In common with other “anti-union progressives,” Schulz, who was also a prominent critic of the Employee Free Choice Act – an effort to strengthen the right to choose a union during the Obama era – is likely to personalize the anti-union campaign. In his 1999 memoir, Schultz wrote that if Starbucks workers trust “me and my motives, they wouldn’t need a union.” Schultz claims that he’s “not an anti-union person.” but is “pro-Starbucks, pro-partner, pro-Starbucks culture.” But it’s unlikely that Schulz’s personal assurances – and Starbucks’ aggressive anti-union campaign – will be enough to stop the spread of one of the most innovative organizing campaigns this century. One his first day back on the job, Schultz complained that “companies throughout the country being are assaulted in many ways by the threat of unionization,” and later stated to Starbucks pro-union workers, “If you hate Starbucks so much, why don’t you go somewhere else?” But Schultz doesn’t understand that pro-union workers don’t hate Starbucks but want to make it better. According to pro-union workers at a store in Oviedo, Florida, “We love our store. We love our manager. We love this company. Together we can make Starbucks so much more than it currently is.”
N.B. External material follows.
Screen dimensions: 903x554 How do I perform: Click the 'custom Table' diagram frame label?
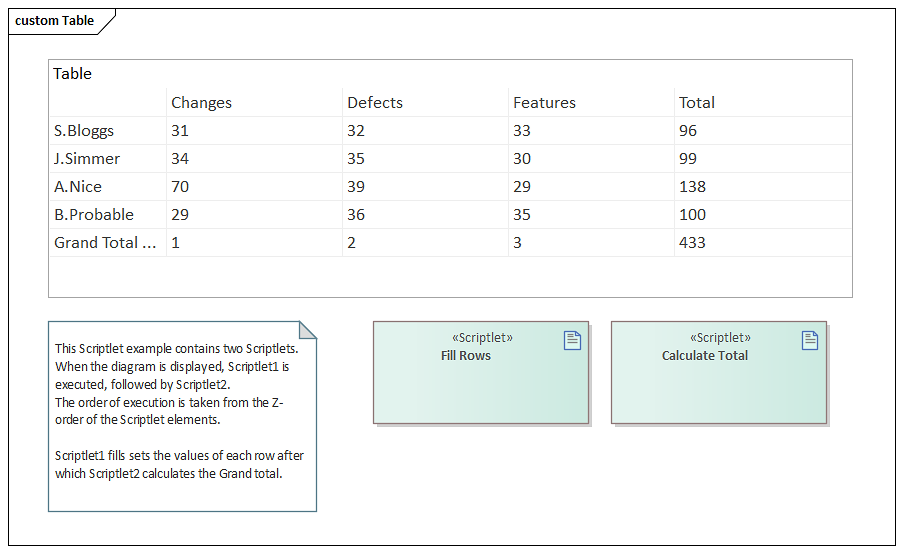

Tipping Point or False Dawn?
Ultimately, labor law reform is essential if the almost 50% of non-union workers in the United States who say they want union representation are to have any chance of getting it. The Starbucks campaign could be critical in this respect. Meaningful labor law reform is unlikely to happen unless people are engaged with the issues, understand them and feel like they have a stake in the outcome; pro-union Senators cannot simply hope to force it through while no one is looking. The anti-union lobby will always have enough power to defeat such a strategy. But one of the principal obstacles to labor law reform has always been that few people without a professional interest understand how labor law works: they don’t know about it, don’t care about it and the labor movement has lacked a language with which to explain it.
But the American public may finally be paying attention. The inspirational union campaigns at Starbucks, Amazon and elsewhere have generated incredible media coverage and created an “usually promising moment” for U.S. unions. This labor movement “moment” could just evaporate into thin air; but it may just spark an organizing wave across the low-wage service sector, and help stimulate a national debate over the pitiful state of workers’ rights. If we are to see union revival – and if the NLRB can stop the coffee behemoth from breaking the law to break the union – more democratic workplaces might just start at Starbucks.